Außerdem existiert noch eine variable Einberufungsgrenze.
Bis zum 25. Geburtstag einberufbar sind Wehrpflichtige, wenn sie vor der Regelaltersgrenze nicht einberufen werden konnten, und zwar auf Grund:
In diesen vorgenannten Fällen ist die Anhebung auf 25 aber nur dann möglich, wenn
- die Einberufungshinderungsgründe über den 23. Geburtstag hinaus wirken oder
- den
Einberufungsbehörden zwischen Wegfallen des Hinderungsgrundes und dem
23. Geburtstag nicht mehr genügend Zeit bliebe, um „ordnungsgemäß“ zum
Zwangsdienst einzuberufen.
Die 25-Jahres-Grenze gilt auch für jene, die nach dem 22. Geburtstag auf ihre KDV-Anerkennung verzichten (WPflG 5 Abs. 1 Nr. 3).
Kriegsdienstverweigerer, die wegen einer Verpflichtung zur Leistung
eines anderen Dienstes im Ausland oder eines freiwilligen Jahres sowie
wegen der Ableistung eines freien Arbeitsverhältnisses nicht bis zur
Vollendung des 24. Lebensjahres zum Zivildienst herangezogen werden
konnten (ZDG § 24 Abs. 1 Nr. 2), müssen ebenfalls bis zum 25. Geburtstag mit einer Einberufung rechnen.

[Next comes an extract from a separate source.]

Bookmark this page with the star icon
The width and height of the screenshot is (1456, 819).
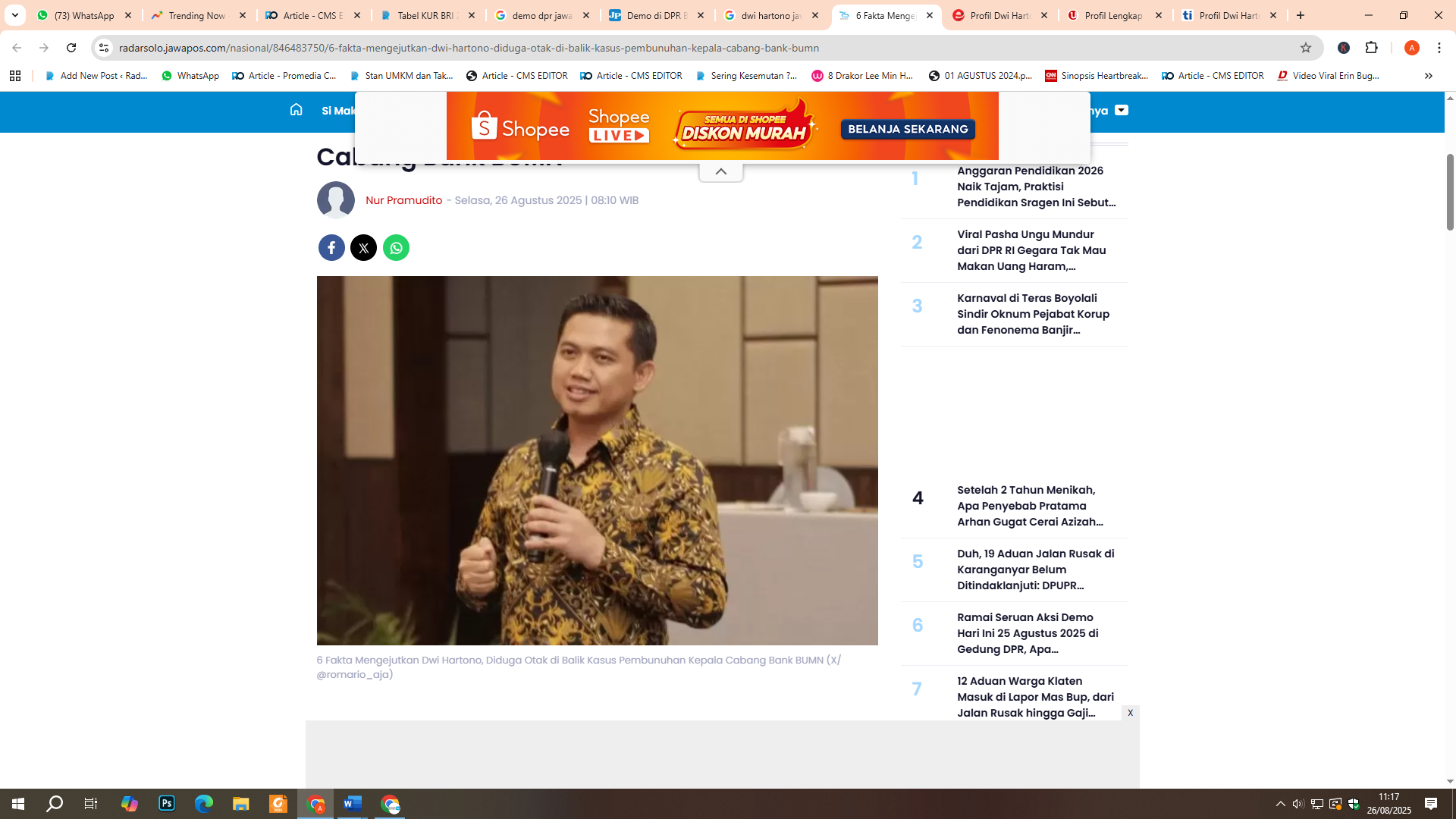click(1307, 47)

Bis zum 30. (28.) Geburtstag einberufbar sind Wehrpflichtige, die sich vor dem 23. Geburtstag verpflichtet haben, statt Wehr- oder Zivildienst einen Katastrophenschutz- bzw. Zivilschutzdienst oder einen Entwicklungsdienst zu leisten. Mit Inkrafttreten des Wehrrechtsänderungsgesetzes 2010 am 1. Dezember 2010 wird die Höchstaltersgrenze vom 30. auf den 28. Geburtstag gesenkt. (WPflG § 5 Abs. 1 Nr. 3, ZDG § 24 Abs. 1 Satz 3). Bis zum 32. Geburtstag sind „militärfachlich“ verwendbare Berufsgruppen (WPflG § 5 Abs. 2, ZDG § 24 Abs. 1 Satz 3)
heranziehbar. Mit dieser dehnbaren Bestimmung hält sich das Militär die
Möglichkeit offen, jede militärisch nutzbringende Berufsgruppe länger
einberufbar zu machen. Zur Zeit können (Zahn-)Mediziner und Apotheker
bis zur Vollendung des 32. Lebensjahres einberufen werden, anerkannte
Kriegsdienstverweigerer allerdings nur dann, wenn vor ihrer
KDV-Anerkennung eine konkrete Entscheidung der Militärbehörde über eine
militärfachliche Verwendung ergangen ist und deshalb eine Heranziehung
zum Zivildienst vor dem 23. Geburtstag nicht möglich war. Über den 23.
Geburtstag hinaus ist ein Wehrpflichtiger einberufbar, wenn ein von
ihm gestellter Antrag auf Kriegdienstverweigerung (KDV) dafür
verantwortlich ist, dass er nicht mehr vor dem 23. Geburtstag zum Wehr-
oder Zivildienst einberufen werden konnte. Dies liegt in den Fällen
vor, in denen ein Erstantrag auf KDV-Anerkennung mit Schutzwirkung vor
einer Militäreinberufung gestellt wurde und das KDV-Verfahren nicht
mehr so zeitig abgeschlossen werden konnte, dass noch eine Einberufung
vor dem 23. Geburtstag möglich war. Die Einberufungsgrenze erhöht sich
um den Zeitraum der Dauer des KDV-Anerkennungsverfahrens - 23. Geburtstag plus X Tage (WPflG § 5 Abs. 1 Satz 3, ZDG § 24 Abs. 1 Satz 4).
3. Einberufungsgrenze im Spannungs- und Verteidigungsfall
(§ 3 Abs. 5 WPflG, § 79 ZDG in Verbindung mit § 3 Abs. 5 WPflG) Wenn in der Bundesrepublik Deutschland der Spannungs- oder Verteidigungsfall
eintritt, kann jeder Wehrpflichtige bis zum Ende des Jahres, in dem er
das 60. Lebensjahr vollendet, zu einem unbefristeten Wehrdienst,
Wehrpflichtige mit einer Anerkennung als Kriegsdienstverweigerer zu
einem unbefristeten Zivildienst einberufen werden.